Work to complete => Rewrite these rows with "Focus" swapped for "Select", keeping everything else the same.

Data to process =>
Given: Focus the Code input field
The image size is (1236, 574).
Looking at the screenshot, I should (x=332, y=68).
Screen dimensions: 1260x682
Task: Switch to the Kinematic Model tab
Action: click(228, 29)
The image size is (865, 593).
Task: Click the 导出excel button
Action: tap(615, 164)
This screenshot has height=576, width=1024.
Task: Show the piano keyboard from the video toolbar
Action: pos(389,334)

Task result =>
Given: Select the Code input field
The image size is (1236, 574).
Looking at the screenshot, I should (x=332, y=68).
Screen dimensions: 1260x682
Task: Switch to the Kinematic Model tab
Action: click(228, 29)
The image size is (865, 593).
Task: Click the 导出excel button
Action: tap(615, 164)
This screenshot has height=576, width=1024.
Task: Show the piano keyboard from the video toolbar
Action: pos(389,334)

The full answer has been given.